Sementara itu, juru bicara fraksi PKS, Amin AK, menjelaskan sejumlah catatan dari fraksi PKS terkait RUU Cipta Kerja. “Secara substansi fraksi PKS menilai RUU ini bertentangan dengan politik hukum dan kebangsaan,” kata Amin.
“Ada liberalisasi sumber daya alam melalui pemberian kemudahan kepada pihak swasta dalam investasi,” ujarnya. Amin menyebut pengusaha sangat diuntungkan dan buruh dirugikan terkait hubungan kerja dan pesangon. “Fraksi PKS menolak RUU Cipta Kerja ini untuk dijadikan UU dalam pembahasan tingkat II,” ucap Amin.

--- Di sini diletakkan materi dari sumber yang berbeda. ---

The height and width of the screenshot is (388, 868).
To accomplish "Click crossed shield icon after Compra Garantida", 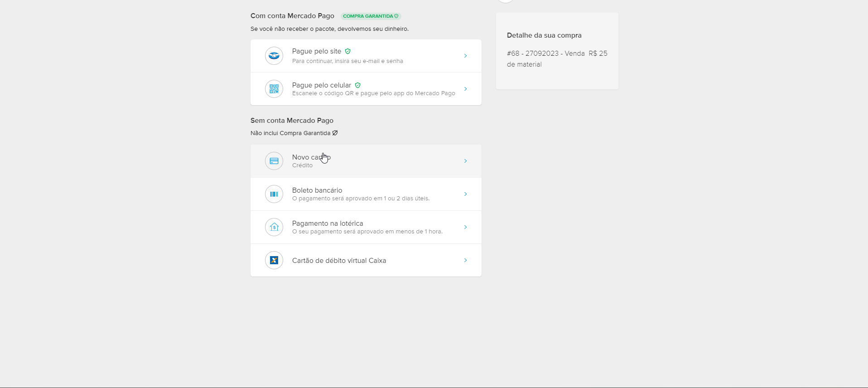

Terlepas dari itu, RUU Cipta Kerja akhirnya tetap disahkan menjadi UU.
Pemerintah yang diwakili Menteri Koordinator Perekonomian Airlangga Hartarto mengatakan bahwa RUU Cipta Kerja diperlukan untuk meningkatkan efektivitas birokrasi dan memperbanyak lapangan kerja.
Lebih lanjut, Airlangga memaparkan bahwa RUU Cipta Kerja akan memberikan manfaat bagi masyarakat dan pemerintah.
“Kita memerlukan penyederhanaan, sinkronisasi, dan pemangkasan regulasi. Untuk itu diperlukan UU Cipta Kerja yang merevisi beberapa undang-undang yang menghambat pencapaian tujuan dan penciptaan lapangan kerja. UU tersebut sekaligus sebagai instrumen dan penyederhanaan serta peningkatan efektivitas birokrasi,” kata Airlangga.
Setelah pemaparan Airlangga, Azis Syamsuddin mengambil persetujuan pengesahan RUU Cipta Kerja. Ia menanyakan kesepakatan para peserta rapat paripurna. “Apakah RUU Cipta Kerja dapat disetujui untuk disahkan menjadi undang-undang?” tanya Azis. “Setuju,” jawab anggota yang hadir dalam Rapat paripurna.
Adapun Pimpinan Rapat Paripurna DPR yang juga hadir langsung dalam Rapat Paripurna sore hari ini adalah Ketua DPR Puan Maharani berserta Wakil Ketua DPR Rachmat Gobel & Sufmi Dasco.